National Assembly President Heng Samrin inaugurates a pagoda in Tbong  Khmum on Sunday, calling on voters to turn out for the national elections slated for July 28. National Assembly
National Assembly President Heng Samrin inaugurates a pagoda in Tbong Khmum on Sunday, calling on voters to turn out for the national elections slated for July 28. National Assembly

Senior CPP members urging citizens to vote in coming elections

Four months out from the July elections, senior Cambodian People’s Party officials at home and abroad have called on people to exercise their vote in July – even if they don’t vote for the CPP – amid predictions of low turnout and waning enthusiasm for the upcoming elections in light of the opposition’s dissolution.

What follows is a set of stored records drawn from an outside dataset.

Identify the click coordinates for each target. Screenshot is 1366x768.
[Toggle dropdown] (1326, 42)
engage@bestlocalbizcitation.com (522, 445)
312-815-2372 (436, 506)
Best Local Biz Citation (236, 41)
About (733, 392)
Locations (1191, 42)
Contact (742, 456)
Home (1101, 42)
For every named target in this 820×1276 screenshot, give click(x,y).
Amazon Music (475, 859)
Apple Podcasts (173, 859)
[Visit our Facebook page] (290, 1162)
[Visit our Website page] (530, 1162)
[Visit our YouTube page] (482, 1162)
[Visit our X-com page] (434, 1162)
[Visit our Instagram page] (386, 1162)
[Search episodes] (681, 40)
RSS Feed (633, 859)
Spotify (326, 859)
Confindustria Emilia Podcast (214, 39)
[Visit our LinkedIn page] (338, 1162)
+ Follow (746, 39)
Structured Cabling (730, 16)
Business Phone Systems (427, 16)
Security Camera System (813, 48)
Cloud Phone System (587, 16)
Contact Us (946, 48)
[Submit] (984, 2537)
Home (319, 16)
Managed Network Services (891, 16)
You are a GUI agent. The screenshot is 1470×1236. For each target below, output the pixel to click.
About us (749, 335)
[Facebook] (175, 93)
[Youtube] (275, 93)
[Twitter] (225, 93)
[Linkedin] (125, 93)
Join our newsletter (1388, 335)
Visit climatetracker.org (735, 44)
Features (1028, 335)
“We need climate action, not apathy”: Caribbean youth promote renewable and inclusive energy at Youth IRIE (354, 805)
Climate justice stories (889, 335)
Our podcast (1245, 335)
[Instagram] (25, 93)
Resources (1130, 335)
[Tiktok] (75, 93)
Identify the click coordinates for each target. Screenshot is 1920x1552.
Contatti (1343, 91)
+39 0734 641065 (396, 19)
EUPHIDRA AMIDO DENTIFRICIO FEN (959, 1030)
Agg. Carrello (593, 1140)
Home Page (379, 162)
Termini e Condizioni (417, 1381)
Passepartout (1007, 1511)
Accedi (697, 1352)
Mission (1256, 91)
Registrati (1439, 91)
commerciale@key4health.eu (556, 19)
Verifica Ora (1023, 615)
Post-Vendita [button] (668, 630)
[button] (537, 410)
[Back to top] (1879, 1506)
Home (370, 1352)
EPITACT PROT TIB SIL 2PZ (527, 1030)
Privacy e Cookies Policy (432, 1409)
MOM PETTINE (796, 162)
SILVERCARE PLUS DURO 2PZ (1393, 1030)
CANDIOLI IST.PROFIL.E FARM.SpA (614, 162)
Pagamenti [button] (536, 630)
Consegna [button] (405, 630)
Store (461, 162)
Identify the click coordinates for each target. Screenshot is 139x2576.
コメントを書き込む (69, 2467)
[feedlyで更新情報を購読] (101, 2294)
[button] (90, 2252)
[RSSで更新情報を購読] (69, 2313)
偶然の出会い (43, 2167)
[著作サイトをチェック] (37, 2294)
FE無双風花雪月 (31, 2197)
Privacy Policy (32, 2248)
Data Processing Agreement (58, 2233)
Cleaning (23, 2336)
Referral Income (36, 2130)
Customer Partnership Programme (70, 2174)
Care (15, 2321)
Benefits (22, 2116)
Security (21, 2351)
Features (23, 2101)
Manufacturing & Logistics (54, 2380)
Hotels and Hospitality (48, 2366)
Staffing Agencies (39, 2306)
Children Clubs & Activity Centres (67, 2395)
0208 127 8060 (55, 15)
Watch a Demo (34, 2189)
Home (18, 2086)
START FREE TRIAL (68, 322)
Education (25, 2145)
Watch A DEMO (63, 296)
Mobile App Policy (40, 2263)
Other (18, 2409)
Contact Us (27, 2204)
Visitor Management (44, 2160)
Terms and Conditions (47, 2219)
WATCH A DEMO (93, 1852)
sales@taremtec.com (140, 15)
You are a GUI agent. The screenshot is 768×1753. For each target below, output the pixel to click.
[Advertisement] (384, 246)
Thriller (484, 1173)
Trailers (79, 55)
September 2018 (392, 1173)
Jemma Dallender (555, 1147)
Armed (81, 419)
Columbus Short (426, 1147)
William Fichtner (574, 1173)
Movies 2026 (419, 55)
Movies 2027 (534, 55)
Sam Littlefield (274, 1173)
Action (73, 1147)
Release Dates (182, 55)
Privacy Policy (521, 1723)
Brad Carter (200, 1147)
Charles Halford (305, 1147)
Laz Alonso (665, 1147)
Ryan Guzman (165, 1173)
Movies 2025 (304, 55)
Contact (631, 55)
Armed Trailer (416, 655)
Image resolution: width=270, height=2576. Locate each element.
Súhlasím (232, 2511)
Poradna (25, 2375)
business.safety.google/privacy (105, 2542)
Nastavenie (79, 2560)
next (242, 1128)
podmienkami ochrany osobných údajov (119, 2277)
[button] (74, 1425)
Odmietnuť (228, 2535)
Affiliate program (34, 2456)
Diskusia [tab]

The government last year embarked on a wide-ranging crackdown that saw the arrest of Cambodia National Rescue Party leader Kem Sokha on “treason” charges, the forced dismantling of his party and heightened harassment and closure of media outlets and civil society groups.

Governments and international organisations have been quick to decry the July elections as illegitimate as long as the CNRP – which enjoyed substantial support nationwide – is absent from the ballot.

On a tumultuous trip to Australia last weekend, Prime Minister Hun Sen led the charge in calling on Cambodians to exercise their right to vote and admonished any calls from the opposition to boycott the ballot.

“I should tell you that you are walking on the wrong way. In the political and strategic perspective, it is wrong,” he told a group of supporters at an event in Sydney on the sidelines of an Australia-Asean summit.

“We want people to use their right, and if they do not vote for us, they vote for the other party that they like,” he said, making a rare suggestion to vote for a party other than the CPP.

National Assembly President Heng Samrin continued the theme at the inauguration of a pagoda in Tbong Khmum province on Sunday, calling on voters to turn up at polling stations on July 29, and asking them not to fall for suggestions otherwise. “Do not believe the incitement of biased and extremist people that want to incite and confuse the truth,” he was quoted in government mouthpiece Fresh News.

Last year’s commune elections saw around 90 percent voter turnout, with the CPP taking 50 percent of the vote and CNRP claiming 44 percent. In 2013’s national elections, which only saw 69 percent turnout, the vote split was largely the same.

In the absence of the CNRP and its nearly 3 million voters, the CPP is expected to increase its current tally of 79 seats in the 123-seat National Assembly, 11 of which were taken from the opposition following a redistribution of its elected positions.

Content image - Phnom Penh Post

CPP spokesman Sok Eysan struck a similar tone to his leaders, saying the call for votes was only to remind citizens of their obligation to participate in the electoral process. He dismissed the request had anything to do with the CNRP’s absence and potentially low turnout.

“The most important thing is that they need to fulfil their obligation as the citizen in accordance with the constitution stating that each citizen shall determine the country’s destiny via the election,” he said.

Former CNRP lawmaker Mu Sochua said the government was increasingly paranoid over the prospects of the July elections and unsure about turnout. “Without the opposition in the elections they are so paranoid and unsure. Because we continue to have people power and it does not belong to the CPP,” she said.

Sochua predicted a near-halving of the 2017 voter turnout, expecting only around 40 percent to turn up on election day, but stopping short of calling for a boycott. “Our message to the voters and the international community that there will be no free and fair elections without the CNRP,” she added.

Elections expert Yoeurng Sotheara noted that, legally speaking, an election’s result isn’t tied to turnout, but given simmering anger among disenfranchised opposition voters, a low turnout was highly possible. “If there is a high voter percentage, it shows that what the ruling party has done before is not a mistake,” he said, referring to the crackdown. “But I think that it will decline lower than commune council election [levels].”

Accountability advocate San Chey, meanwhile, said a low turnout could bring image problems. “If there is a high percentage of people who are not going to vote, it can be evaluated that the election also has problems, especially in the opinion of other countries,” he said.

This article previously misstated the date of Cambodia’s election. It is on July 29. This has been corrected.